- What you need to do -
Your copy should run exactly from the line containing "Instruction: Open Accounts" to the last line of the entries below, and it should include no pictures.

Stored records
• • • •

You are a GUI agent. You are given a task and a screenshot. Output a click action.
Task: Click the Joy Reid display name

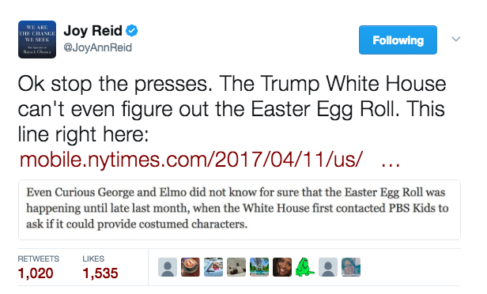click(92, 30)
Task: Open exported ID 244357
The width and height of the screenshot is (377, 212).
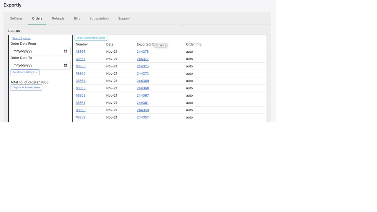Action: pos(143,117)
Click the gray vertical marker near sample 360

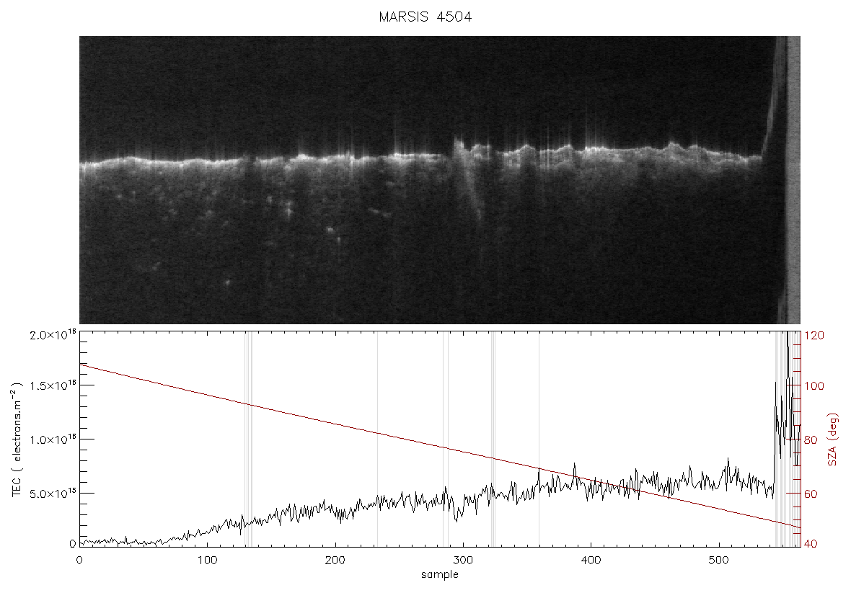539,439
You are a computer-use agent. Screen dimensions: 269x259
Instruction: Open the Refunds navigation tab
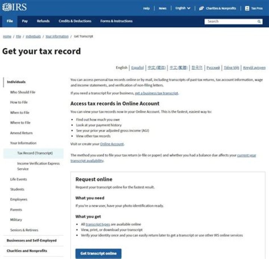click(x=43, y=21)
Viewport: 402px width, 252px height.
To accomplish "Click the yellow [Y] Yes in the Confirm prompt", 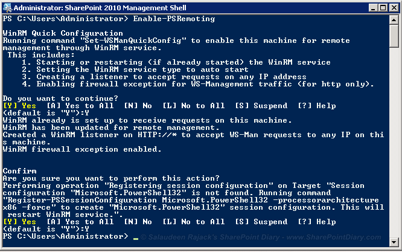I will click(19, 222).
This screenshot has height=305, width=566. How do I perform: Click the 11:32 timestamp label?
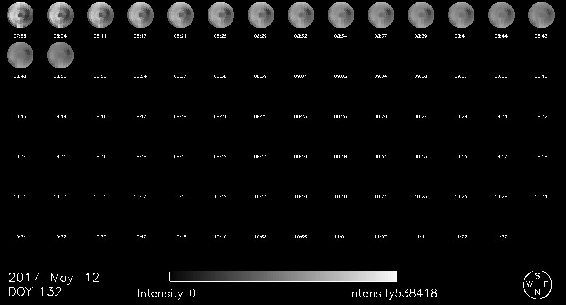[x=501, y=237]
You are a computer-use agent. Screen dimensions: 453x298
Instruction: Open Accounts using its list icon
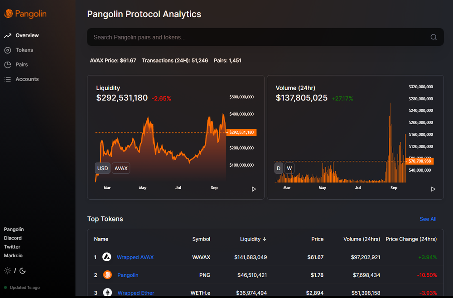7,79
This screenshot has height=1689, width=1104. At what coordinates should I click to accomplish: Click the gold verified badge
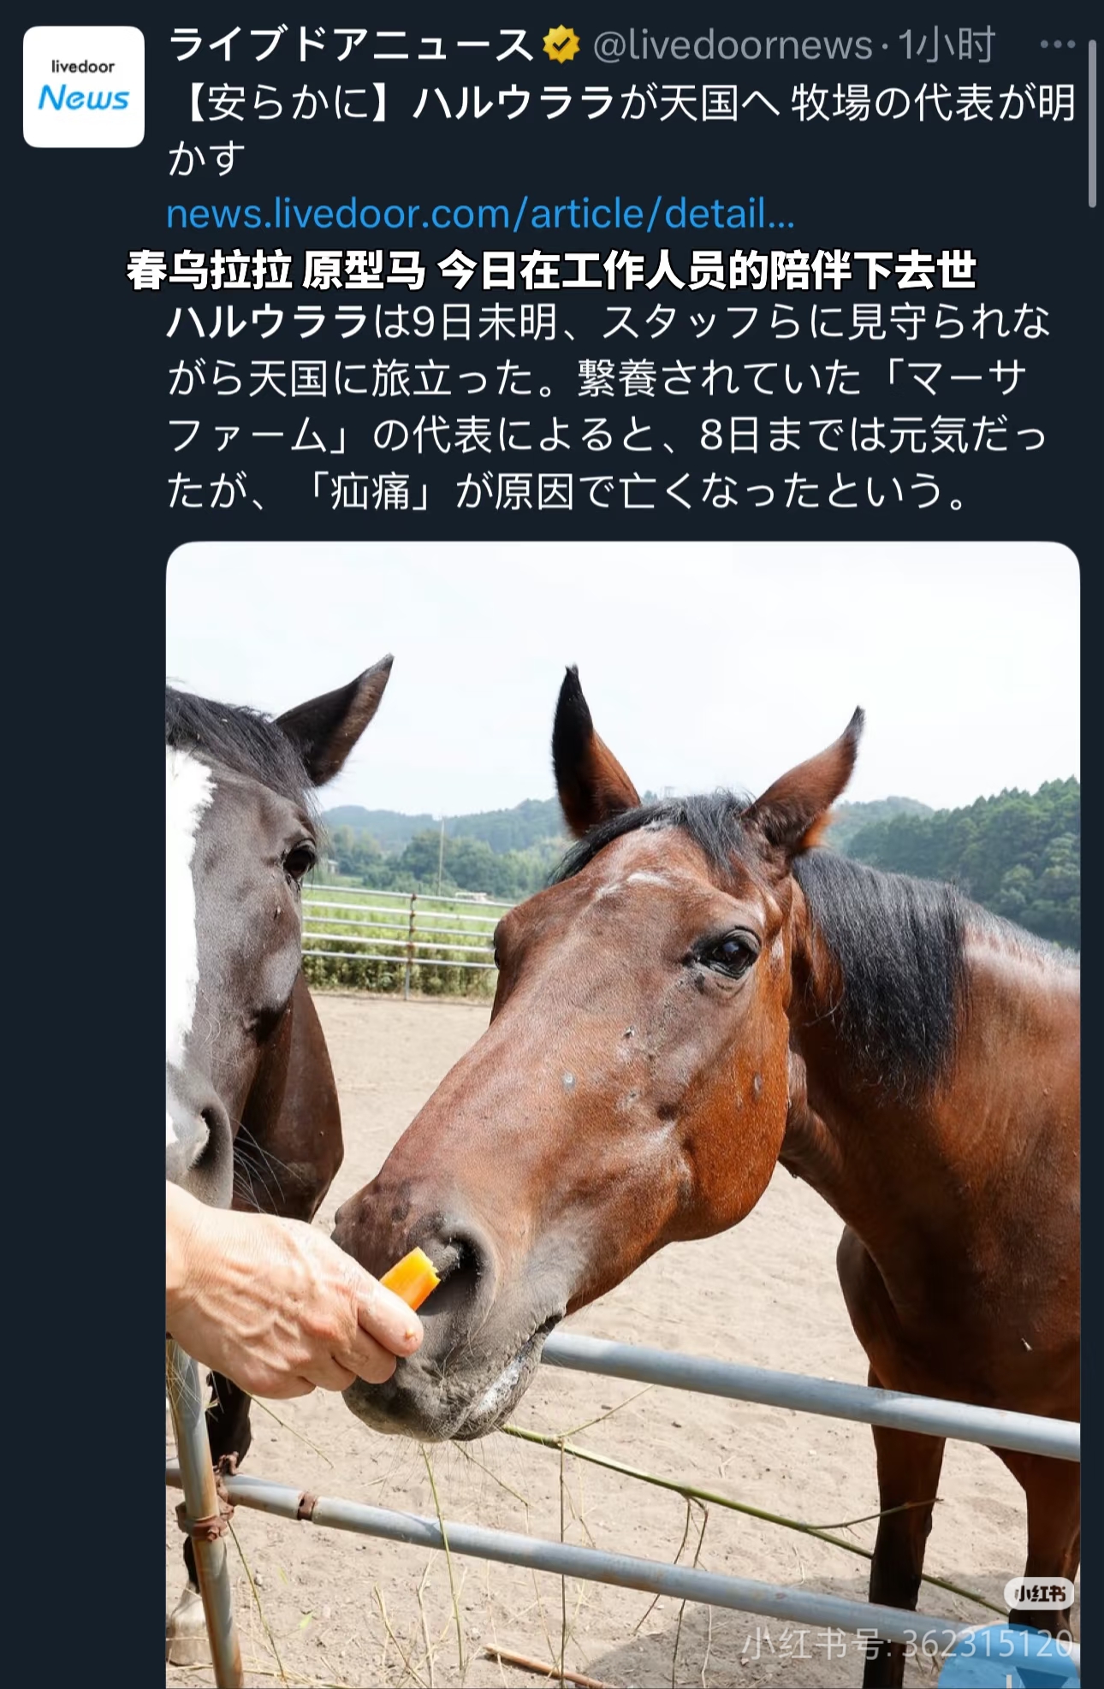561,45
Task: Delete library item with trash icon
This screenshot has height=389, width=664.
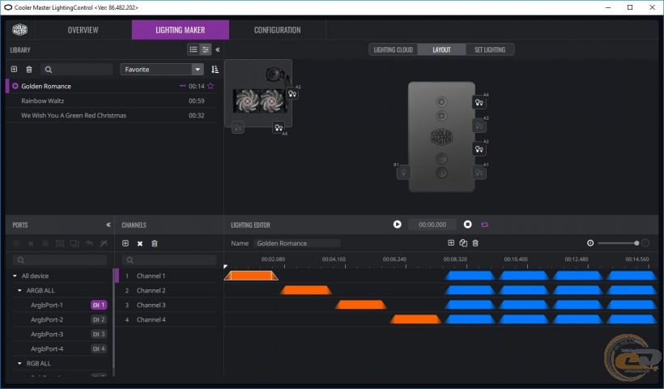Action: (x=29, y=70)
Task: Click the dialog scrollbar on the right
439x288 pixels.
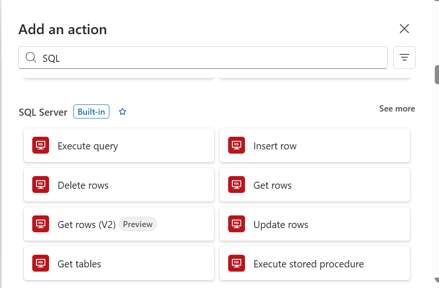Action: [436, 75]
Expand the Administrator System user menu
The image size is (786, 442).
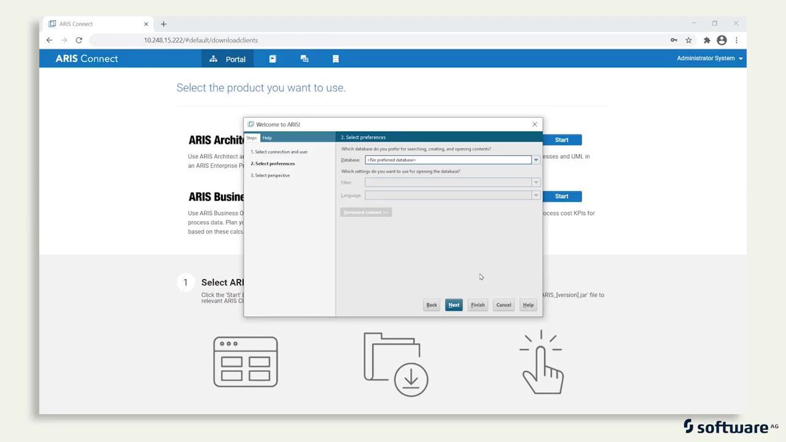coord(709,58)
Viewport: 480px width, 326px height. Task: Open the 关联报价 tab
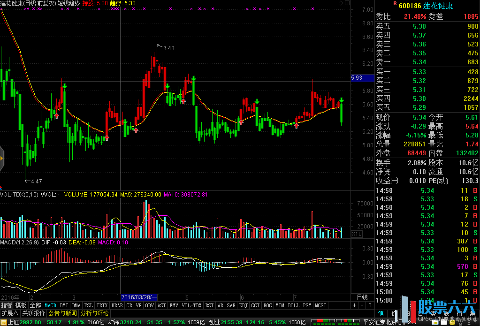click(33, 313)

• • • •

- Finished exercise -
Instruction: Open Accounts using its list icon
7,79
This screenshot has height=1689, width=1104. At what coordinates should I click to accomplish: Click the gold verified badge
561,45
Task: Delete library item with trash icon
This screenshot has height=389, width=664.
Action: (x=29, y=70)
Task: Click the dialog scrollbar on the right
439x288 pixels.
Action: [436, 75]
Expand the Administrator System user menu
The image size is (786, 442).
coord(709,58)
Viewport: 480px width, 326px height. Task: Open the 关联报价 tab
click(33, 313)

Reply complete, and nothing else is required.